Answer:
The velocity just after the impact is 0.722m/s.
Explanation:
The velocity after the impact if they cling together can be determined by means of the equation for the conservation of the linear momentum:
[tex]Qb = Qa[/tex] (1)
Where [tex]Q_{b}[/tex] is the total linear momentum of the system before the collision and [tex]Q_{a}[/tex] is the total linear momentum of the system after the collision:
Remember that the total linear momentum of a system is the sum of the momentum of each member ([tex]p = m\cdot v[/tex])

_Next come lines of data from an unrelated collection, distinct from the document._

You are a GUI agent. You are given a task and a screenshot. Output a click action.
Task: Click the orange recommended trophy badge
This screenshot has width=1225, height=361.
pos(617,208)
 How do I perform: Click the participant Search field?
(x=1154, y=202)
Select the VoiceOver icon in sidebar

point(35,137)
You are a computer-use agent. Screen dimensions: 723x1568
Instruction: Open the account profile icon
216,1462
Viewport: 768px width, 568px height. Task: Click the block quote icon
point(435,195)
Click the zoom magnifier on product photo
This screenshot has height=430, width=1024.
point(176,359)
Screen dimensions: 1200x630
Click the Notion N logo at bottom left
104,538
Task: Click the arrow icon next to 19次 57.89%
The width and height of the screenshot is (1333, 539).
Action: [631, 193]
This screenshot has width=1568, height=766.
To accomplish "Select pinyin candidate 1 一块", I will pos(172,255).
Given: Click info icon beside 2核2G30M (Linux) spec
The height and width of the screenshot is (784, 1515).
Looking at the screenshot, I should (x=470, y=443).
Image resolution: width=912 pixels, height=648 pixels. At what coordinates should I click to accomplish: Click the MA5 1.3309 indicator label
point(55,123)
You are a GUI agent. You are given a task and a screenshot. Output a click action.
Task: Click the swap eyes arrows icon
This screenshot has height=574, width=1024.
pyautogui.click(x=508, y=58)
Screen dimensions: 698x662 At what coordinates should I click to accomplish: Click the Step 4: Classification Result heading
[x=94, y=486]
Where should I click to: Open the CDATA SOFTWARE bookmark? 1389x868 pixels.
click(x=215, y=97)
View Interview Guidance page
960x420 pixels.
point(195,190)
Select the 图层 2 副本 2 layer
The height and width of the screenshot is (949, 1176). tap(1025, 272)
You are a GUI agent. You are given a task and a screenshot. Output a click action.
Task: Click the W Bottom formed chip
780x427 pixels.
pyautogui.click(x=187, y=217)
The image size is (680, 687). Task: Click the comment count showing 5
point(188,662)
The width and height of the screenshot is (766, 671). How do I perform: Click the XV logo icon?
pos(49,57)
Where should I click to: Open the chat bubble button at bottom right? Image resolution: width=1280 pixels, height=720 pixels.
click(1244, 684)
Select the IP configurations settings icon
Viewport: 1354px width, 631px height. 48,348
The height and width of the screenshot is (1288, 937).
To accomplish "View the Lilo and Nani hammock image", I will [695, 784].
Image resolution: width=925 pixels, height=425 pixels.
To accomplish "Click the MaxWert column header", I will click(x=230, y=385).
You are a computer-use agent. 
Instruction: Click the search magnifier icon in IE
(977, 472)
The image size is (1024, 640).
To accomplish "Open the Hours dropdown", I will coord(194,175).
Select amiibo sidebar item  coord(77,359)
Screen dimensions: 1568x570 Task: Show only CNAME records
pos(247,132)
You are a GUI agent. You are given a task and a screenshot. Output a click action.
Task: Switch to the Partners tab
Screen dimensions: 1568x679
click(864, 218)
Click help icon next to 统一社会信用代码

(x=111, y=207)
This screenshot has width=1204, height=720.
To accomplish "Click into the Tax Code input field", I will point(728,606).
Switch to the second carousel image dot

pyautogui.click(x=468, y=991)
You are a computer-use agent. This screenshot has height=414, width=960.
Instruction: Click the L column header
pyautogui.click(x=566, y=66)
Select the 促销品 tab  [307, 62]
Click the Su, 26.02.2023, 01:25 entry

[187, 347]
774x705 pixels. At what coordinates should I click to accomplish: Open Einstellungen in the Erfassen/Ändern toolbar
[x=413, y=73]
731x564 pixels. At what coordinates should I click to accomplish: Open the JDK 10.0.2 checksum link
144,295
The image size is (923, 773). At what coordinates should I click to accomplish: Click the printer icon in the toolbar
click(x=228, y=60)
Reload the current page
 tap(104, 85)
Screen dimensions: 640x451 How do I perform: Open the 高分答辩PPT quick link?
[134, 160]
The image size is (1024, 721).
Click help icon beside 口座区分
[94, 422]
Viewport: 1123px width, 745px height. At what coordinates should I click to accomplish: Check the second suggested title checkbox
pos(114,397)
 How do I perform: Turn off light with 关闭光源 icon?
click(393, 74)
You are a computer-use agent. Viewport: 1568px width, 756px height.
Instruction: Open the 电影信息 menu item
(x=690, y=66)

[tex]m_{1}\cdot v_{1} + m_{2}\cdot v_{2} = m_{1}\cdot v_{1} + m_{2}\cdot v_{2}[/tex] (2)
Where [tex]m_{1}[/tex] is the mass of the first player, [tex]v_{1}[/tex] is the velocity of the first player, [tex]m_{2}[/tex] is the mass of the second player and [tex]v_{2}[/tex] is the velocity of the second player.
Equation 2 establishes how the linear momentum is conserved in the system, if there is not external force acting on it or if the sum of the net force is zero.
To get the velocity just after the impact, equation 2 can be expressed in the following way:
[tex]m_{1}\cdot v_{1} + m_{2}\cdot v_{2} = (m_{1} + m_{2})v[/tex] (3)
Finally, v can be isolated from equation 3
[tex]v = \frac{m_{1}\cdot v_{1} + m_{2}\cdot v_{2}}{(m_{1} + m_{2})}[/tex]
[tex]v = \frac{(89Kg)\cdot (6.05m/s) + (111Kg)\cdot (-3.55m/s)}{(89Kg + 111Kg)}[/tex]
[tex]v = 0.722m/s[/tex]
Hence, the velocity just after the impact is 0.722m/s.